Following earlier aviation exploits, Giuseppe Bellanca joined forces with the Wright Aero Corporation in 1924 as a consultant. Wright required an airframe to best demonstrate its new J-2 Whirlwind engine, and the WB-2, which went on to win many events in the 1926 air race calendar, was the result. Despite the aircraft's success, Wright decided to concentrate on engine manufacture and sold the airframe business to Charles Levine, whom Bellanca went into partnership with under the name of Columbia Aircraft Company. Consequently, the WB-2 was renamed Columbia. Charles Lindbergh approached the company to use the Columbia for his planned Atlantic crossing, but was refused by Levine, who was preparing to use the Columbia in his own bid for the title in 1927 (Levine was to be a passenger).
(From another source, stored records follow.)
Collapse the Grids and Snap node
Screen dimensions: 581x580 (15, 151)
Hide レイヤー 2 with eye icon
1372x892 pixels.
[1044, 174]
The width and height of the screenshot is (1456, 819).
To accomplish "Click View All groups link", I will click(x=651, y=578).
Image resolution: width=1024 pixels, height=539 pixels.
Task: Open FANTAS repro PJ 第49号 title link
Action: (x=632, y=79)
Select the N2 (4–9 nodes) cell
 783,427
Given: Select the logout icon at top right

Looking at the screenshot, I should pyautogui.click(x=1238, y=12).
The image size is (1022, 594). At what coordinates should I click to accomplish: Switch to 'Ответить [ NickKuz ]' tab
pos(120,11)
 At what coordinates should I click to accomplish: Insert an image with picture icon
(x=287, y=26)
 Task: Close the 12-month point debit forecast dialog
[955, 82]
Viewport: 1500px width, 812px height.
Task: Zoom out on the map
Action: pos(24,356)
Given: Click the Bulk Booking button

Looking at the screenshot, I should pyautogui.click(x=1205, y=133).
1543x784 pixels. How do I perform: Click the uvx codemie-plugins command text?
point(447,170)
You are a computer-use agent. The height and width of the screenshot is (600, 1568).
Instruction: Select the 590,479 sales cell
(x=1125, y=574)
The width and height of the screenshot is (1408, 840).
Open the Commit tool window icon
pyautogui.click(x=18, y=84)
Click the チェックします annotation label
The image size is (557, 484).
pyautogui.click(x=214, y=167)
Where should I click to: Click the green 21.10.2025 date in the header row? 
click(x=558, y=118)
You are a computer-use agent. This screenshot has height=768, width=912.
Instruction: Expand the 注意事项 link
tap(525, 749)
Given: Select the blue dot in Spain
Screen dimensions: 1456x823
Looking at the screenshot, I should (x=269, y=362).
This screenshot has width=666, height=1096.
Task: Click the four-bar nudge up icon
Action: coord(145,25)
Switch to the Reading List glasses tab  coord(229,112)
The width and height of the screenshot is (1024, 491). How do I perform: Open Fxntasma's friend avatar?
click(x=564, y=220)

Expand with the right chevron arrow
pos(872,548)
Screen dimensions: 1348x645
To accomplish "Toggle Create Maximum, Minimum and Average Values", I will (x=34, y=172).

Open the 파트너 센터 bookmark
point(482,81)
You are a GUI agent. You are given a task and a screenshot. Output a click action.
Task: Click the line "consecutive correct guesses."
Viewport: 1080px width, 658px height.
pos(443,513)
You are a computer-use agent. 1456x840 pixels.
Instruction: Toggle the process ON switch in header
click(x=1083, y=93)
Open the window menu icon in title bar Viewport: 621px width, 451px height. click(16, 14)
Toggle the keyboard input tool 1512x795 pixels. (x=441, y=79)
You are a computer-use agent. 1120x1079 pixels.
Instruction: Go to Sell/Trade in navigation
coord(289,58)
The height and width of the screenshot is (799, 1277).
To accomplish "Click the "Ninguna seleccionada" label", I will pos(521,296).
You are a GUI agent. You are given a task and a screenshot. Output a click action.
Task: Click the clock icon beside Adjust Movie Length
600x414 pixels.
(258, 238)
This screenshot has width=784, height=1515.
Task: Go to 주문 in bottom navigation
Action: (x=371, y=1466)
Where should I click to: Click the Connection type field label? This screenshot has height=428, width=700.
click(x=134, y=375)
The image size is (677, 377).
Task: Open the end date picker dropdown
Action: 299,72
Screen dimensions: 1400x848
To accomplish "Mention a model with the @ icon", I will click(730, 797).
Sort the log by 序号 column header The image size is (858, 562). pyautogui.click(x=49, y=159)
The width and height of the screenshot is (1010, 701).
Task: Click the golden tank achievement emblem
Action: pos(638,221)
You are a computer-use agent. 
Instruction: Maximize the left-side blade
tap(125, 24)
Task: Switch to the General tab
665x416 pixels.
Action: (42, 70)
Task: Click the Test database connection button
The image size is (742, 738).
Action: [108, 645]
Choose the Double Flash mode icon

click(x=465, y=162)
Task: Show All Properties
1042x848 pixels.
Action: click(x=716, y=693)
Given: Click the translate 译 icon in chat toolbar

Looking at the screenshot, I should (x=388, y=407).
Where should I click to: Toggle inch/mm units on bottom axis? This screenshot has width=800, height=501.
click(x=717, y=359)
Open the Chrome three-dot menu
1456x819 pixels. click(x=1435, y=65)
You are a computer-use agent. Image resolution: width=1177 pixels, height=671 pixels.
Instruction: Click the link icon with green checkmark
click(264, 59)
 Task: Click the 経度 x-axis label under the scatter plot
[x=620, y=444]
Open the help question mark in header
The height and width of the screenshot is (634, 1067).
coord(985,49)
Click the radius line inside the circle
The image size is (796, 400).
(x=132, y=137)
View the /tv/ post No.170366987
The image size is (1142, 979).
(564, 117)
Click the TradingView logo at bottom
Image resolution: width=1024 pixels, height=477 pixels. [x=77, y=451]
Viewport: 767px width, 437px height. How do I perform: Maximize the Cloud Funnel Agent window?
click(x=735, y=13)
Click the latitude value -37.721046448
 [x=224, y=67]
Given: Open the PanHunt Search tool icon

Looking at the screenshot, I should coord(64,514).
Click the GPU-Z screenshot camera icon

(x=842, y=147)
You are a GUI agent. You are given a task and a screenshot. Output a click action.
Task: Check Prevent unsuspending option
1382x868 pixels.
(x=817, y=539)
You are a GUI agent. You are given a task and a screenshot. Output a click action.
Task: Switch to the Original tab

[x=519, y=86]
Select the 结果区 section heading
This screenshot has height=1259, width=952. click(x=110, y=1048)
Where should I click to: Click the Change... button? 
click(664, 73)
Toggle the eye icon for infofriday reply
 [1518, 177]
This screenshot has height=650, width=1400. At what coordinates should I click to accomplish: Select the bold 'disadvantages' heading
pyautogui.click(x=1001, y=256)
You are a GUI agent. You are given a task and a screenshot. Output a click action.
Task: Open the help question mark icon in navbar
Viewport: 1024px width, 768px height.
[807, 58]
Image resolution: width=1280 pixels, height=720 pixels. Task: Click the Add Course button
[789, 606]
Levine became involved in a legal wrangle with his team of aviators and Lindbergh's Ryan-designed machine succeeded in crossing the
Atlantic first. Weeks later the Columbia made the transatlantic journey to Berlin in a record time, and the Columbia was hailed as a great design, not least in having a passenger seat and windshield.
Consequently Bellanca, who parted with Levine, went on to achieve great commercial success, first with the CH-300 derived from the high-wing monoplane WB-1 and WB-2.